Medico, devi scrivere bene quando prescrivi i farmaci. Perché se scrivi 1,0 mg qualcuno potrebbe non leggere la virgola e il medicinale assunto diventa di 10 mg. Se la prescrizione viene scritta a mano, va usato lo stampatello. Il principio attivo del farmaco va scritto per intero, perché se si mette in sigla, si potrebbe confondere con farmaci dal nome simile.

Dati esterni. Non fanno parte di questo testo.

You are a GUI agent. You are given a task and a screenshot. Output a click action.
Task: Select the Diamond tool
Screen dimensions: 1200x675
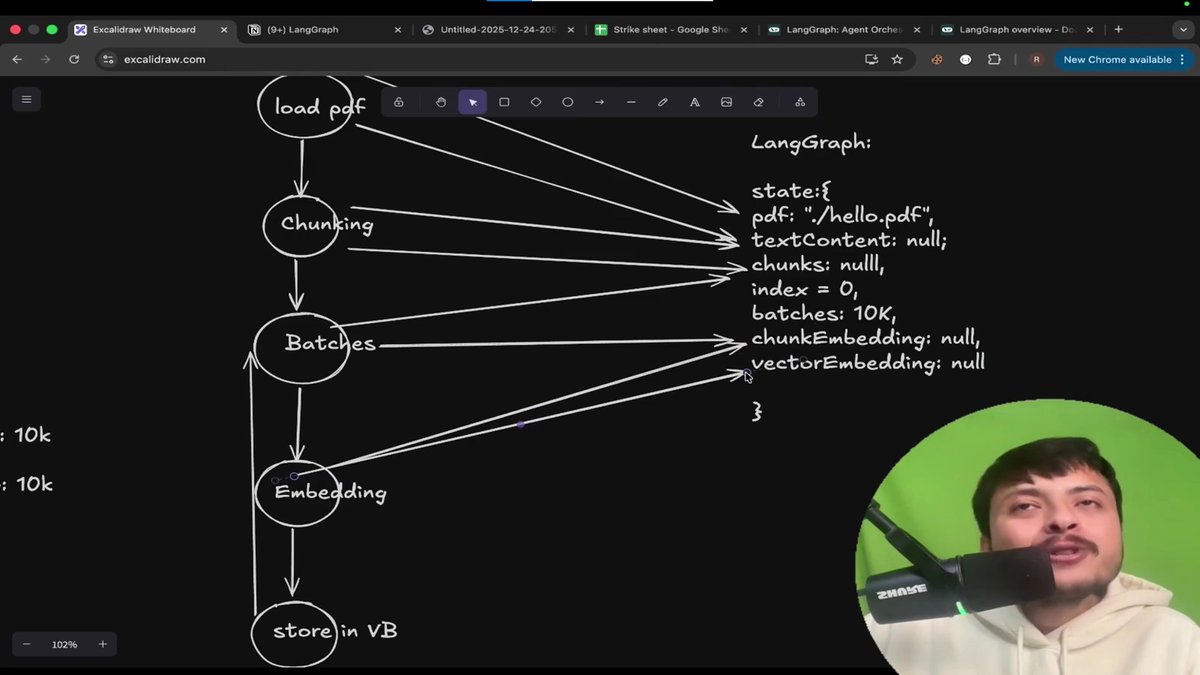536,101
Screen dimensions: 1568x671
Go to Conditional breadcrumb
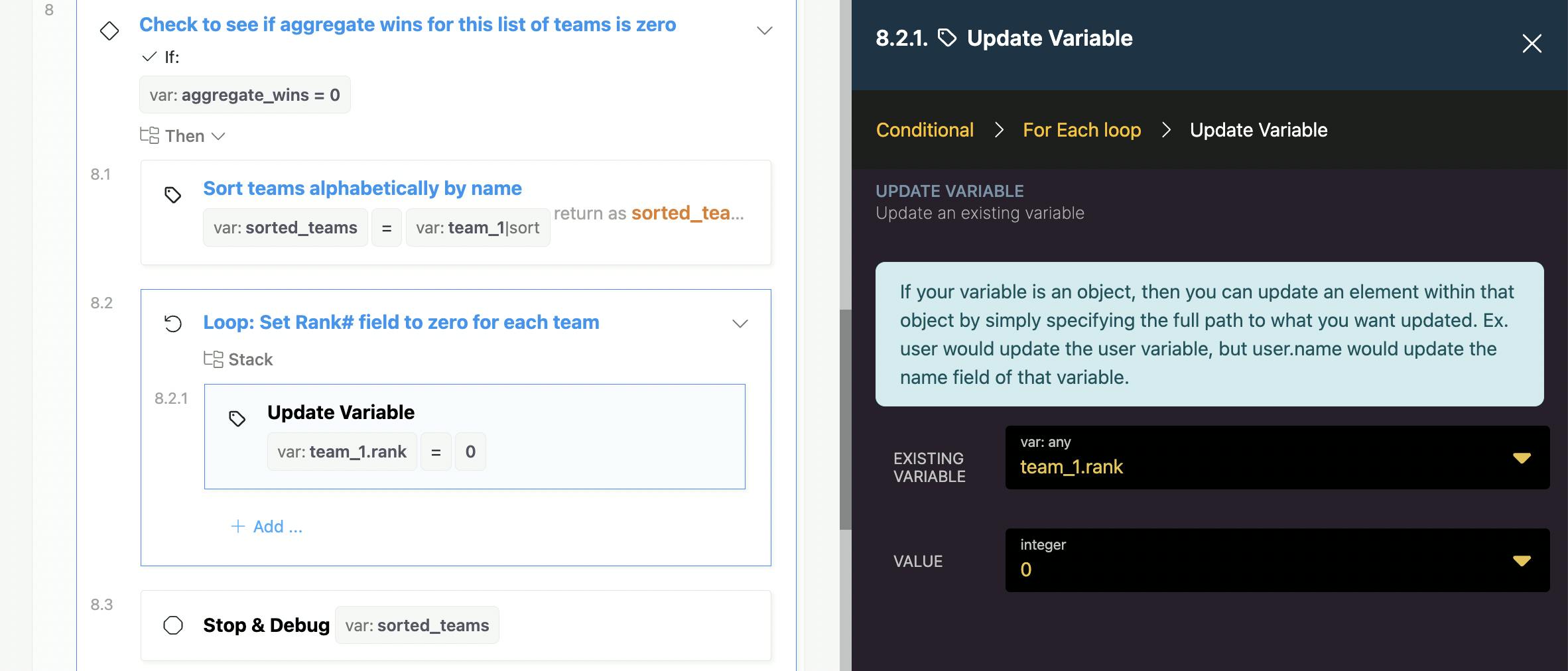925,130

A mettere nero su bianco la necessità che le prescrizioni dei farmaci siano scritte bene è la Raccomandazione 18 del Ministero della Salute.
Il primo “articolo” della Raccomandazione recita: “L’uso di abbreviazioni, acronimi, sigle e simboli, sebbene sia una prassi consolidata durante le fasi di gestione del farmaco in ospedale e sul territorio, può indurre in errore e causare danni ai pazienti”.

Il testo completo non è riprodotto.